# PR Babysitter Loop

**Goal**: Reduce the human time spent herding pull requests through review, CI, rebase, and merge while keeping the human in the judgment seat.

## Scheduling

**Recommended**:
- `/loop 5m /pr-babysit check` (Grok TUI)
- Equivalent scheduled task or GitHub Action in other environments (every 5–15 minutes during working hours is common).

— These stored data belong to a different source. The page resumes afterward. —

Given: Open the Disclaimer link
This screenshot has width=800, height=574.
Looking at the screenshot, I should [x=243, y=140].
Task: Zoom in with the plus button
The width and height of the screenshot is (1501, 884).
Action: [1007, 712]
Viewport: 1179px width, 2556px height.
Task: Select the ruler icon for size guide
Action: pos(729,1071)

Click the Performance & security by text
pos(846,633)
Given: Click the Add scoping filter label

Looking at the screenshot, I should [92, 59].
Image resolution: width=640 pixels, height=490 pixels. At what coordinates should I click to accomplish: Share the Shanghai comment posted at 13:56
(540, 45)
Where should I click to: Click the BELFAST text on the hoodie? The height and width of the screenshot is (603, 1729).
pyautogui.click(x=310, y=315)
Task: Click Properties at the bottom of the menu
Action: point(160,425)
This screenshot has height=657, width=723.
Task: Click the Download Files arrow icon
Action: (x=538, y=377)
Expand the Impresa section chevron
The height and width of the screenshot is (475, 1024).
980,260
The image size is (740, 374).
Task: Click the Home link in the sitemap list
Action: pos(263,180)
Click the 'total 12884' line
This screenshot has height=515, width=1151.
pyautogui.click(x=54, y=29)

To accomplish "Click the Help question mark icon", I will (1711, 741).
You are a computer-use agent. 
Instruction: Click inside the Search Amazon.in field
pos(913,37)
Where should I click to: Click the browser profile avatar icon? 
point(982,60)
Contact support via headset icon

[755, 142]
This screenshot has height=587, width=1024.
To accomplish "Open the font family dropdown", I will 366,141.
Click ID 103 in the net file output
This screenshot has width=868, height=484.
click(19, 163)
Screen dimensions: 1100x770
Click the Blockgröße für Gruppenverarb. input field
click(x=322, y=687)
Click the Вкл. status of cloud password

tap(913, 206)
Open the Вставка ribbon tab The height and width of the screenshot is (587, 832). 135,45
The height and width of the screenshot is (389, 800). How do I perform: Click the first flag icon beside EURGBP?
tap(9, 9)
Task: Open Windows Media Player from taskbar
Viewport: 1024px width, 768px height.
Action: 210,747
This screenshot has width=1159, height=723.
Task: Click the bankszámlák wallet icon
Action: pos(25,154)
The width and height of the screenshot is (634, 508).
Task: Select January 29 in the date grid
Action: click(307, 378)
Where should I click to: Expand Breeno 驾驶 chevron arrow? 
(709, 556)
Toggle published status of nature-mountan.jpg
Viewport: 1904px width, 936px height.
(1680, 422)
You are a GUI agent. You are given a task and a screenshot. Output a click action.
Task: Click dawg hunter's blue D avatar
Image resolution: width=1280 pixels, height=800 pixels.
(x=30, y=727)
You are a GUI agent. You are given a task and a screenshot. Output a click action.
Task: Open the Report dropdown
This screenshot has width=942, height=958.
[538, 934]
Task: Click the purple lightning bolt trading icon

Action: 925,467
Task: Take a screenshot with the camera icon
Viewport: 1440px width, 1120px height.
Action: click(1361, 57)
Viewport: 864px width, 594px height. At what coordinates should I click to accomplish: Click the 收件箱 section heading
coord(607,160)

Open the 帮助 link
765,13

Many teams run a faster "watcher" loop (2–5m) during active review periods and a slower sweeper overnight.

## Required Skills

- `pr-review-triage` — Understands your project's review norms, required checks, and what "ready to merge" means.
- `minimal-fix` — Produces the smallest possible change that addresses a specific reviewer comment or CI failure.
- `rebase-and-clean` — Safe rebase + conflict resolution patterns for your repo.

## State

Keep a small `pr-babysitter-state.md` (or a Linear board / GitHub project view) with:

- Watched PRs + current status
- Last action taken + outcome
- Human decisions that overrode the loop

Example state entry:
```markdown
- #1234 (feat/auth-refresh)
  Status: Changes requested by @reviewer
  Last action: Loop proposed minimal diff for comment X
  Human decision: Approved the diff, asked for one more test
```

## How the Loop Runs (Typical Cycle)

1. Discover open PRs authored by the team (or all PRs the user cares about).
2. For each PR:
   - Run triage skill.
   - If CI is red → spawn sub-agent with `minimal-fix` skill to address the failure.
   - If review comments exist and are actionable → propose minimal patches.
   - If ready (all checks green, approvals present, no blocking comments) → add "ready to merge" label or ping human.
3. For PRs that have been idle too long → suggest close or hand-off.
4. Write concise updates back to the PR and to state.
5. Anything ambiguous or high-risk → surface to human with context.

## Verification Strategy

- Never let the implementer sub-agent mark its own work "done".
- Use a separate verifier sub-agent (maker/checker) (or a stronger model on higher effort) that must explicitly confirm:
  - The change addresses the comment/failure.
  - No unrelated files were touched.
  - Tests/lint still pass in the worktree.
- The loop only proposes; a human (or an explicit "auto-merge" allowlist for very safe cases) actually merges.

## Human Handoff Points

- High-risk refactors
- Changes touching security, payments, auth, or core infrastructure
- When the loop has proposed > N fixes on the same PR without progress
- When the state file shows the same PR surfacing for several days

## Tool-Specific Notes

**Grok Build TUI**:
- The `pr-babysit` skill (if installed) is designed exactly for this.
- Run with `/loop 5m /pr-babysit check`.
- Use worktree isolation for any fix attempts.
- The skill can call `scheduler_delete` on itself when the watchlist is empty.

**Claude Code**:
- Boris Cherny has publicly described running very similar `/loop 5m /babysit` flows.
- Combine with `/goal` for "keep working on this PR until CI is green and no blocking comments remain".

**General**:
- Expose the state file in the repo or a shared doc so the whole team can see what the loop is doing.
- Make the loop's comments on PRs clearly signed (e.g. "🤖 Loop Engineering — PR Babysitter").

## Failure Modes & Mitigations

- **Loop proposes bad fixes** → Strong verifier sub-agent (maker/checker) + human review gate for anything beyond trivial.
- **Infinite rebase loops** → Limit number of automated rebase attempts per PR.
- **Stale state** → The loop should prune closed/merged PRs on every run.
- **Notification fatigue** → Use selective notifications (only when human action is truly required).

## Cost Profile

| Scenario | Tokens/run | Notes |
|----------|------------|-------|
| No-op (empty watchlist) | ~3k | **Target most runs** — exit early |
| Triage pass | ~80k | PR + CI status scan |
| Fix attempt (L2) | ~250k | Worktree + minimal-fix + verifier |

**Cadence**: 5m–15m · **Tier**: high · **Suggested daily cap**: 2M tokens · **Early exit required**

```bash
npx @cobusgreyling/loop-cost --pattern pr-babysitter --cadence 10m --level L1 --conservative
```

High cadence without early-exit burns tokens fast. Use `loop-budget` skill + `loop-run-log.md`.

## Success Metrics

- Average time from "ready for review" to merge (for PRs the loop touched).
- Number of human comments that were purely "LGTM, loop handled the rest".
- Reduction in "can you rebase?" or "CI is red" pings in Slack/Linear.

Start with one team or one repo. Measure for a week. Then expand.